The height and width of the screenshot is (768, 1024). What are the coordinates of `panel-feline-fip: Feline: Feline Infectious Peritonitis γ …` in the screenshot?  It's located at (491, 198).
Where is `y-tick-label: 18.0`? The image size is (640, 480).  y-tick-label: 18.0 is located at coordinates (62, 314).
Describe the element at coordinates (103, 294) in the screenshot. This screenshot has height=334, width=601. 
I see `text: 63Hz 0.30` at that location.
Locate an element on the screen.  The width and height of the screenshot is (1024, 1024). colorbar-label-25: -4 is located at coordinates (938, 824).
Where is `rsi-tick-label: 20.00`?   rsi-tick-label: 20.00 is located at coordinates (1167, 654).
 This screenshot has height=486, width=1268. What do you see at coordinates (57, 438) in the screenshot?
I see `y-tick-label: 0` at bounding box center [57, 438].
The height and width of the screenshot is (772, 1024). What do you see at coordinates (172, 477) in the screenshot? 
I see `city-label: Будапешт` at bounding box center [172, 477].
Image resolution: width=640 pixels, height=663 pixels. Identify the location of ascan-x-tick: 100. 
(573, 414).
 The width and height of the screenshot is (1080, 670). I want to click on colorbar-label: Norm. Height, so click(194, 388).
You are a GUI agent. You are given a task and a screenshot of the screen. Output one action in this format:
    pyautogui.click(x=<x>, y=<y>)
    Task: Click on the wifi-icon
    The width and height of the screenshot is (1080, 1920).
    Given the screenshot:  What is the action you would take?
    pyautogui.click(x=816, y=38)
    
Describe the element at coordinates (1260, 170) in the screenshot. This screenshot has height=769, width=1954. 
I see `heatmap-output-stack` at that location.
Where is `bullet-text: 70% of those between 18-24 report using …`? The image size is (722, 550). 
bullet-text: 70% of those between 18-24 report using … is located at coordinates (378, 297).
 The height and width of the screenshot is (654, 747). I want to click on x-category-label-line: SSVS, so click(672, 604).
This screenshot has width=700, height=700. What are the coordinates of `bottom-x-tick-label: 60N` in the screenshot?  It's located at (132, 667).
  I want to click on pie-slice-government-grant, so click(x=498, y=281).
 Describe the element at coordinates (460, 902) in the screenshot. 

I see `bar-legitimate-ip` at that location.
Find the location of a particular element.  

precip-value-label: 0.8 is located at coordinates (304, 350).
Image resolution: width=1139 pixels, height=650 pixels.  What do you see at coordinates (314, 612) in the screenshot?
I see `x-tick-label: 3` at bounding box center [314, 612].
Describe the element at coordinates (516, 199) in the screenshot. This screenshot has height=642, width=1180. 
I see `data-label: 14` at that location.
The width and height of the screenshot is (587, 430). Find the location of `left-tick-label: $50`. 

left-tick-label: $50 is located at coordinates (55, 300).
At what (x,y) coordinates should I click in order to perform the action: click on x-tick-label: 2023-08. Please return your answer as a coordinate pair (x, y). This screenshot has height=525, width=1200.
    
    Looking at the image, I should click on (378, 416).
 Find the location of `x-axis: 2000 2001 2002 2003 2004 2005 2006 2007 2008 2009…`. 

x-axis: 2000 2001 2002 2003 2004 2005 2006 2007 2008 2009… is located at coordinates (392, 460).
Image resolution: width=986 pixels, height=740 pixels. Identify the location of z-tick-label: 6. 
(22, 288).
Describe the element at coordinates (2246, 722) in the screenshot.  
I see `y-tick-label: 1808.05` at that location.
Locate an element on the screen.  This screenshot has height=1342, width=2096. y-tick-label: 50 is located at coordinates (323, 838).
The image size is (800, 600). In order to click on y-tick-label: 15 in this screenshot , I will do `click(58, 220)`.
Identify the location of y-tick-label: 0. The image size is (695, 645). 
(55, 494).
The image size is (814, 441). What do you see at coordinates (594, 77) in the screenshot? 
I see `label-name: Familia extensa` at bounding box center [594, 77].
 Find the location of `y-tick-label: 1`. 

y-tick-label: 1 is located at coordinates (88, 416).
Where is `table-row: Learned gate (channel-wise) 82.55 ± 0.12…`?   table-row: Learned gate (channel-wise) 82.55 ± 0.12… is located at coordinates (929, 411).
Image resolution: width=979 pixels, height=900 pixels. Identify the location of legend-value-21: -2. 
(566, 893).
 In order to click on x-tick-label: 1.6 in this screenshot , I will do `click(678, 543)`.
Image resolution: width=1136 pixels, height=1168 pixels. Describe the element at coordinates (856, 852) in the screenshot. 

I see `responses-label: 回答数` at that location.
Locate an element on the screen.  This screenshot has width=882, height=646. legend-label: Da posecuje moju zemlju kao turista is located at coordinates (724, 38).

****************************************

Pull out every line of the items above that contains the word "Find", and copy each one. Case matters, so only lines whose capitalization matches count.

# Result below:
Find the location of a particular element.  
The width and height of the screenshot is (587, 430). Find the location of `left-tick-label: $50`. 
 Find the location of `x-axis: 2000 2001 2002 2003 2004 2005 2006 2007 2008 2009…`. 
 Find the location of `y-tick-label: 1`. 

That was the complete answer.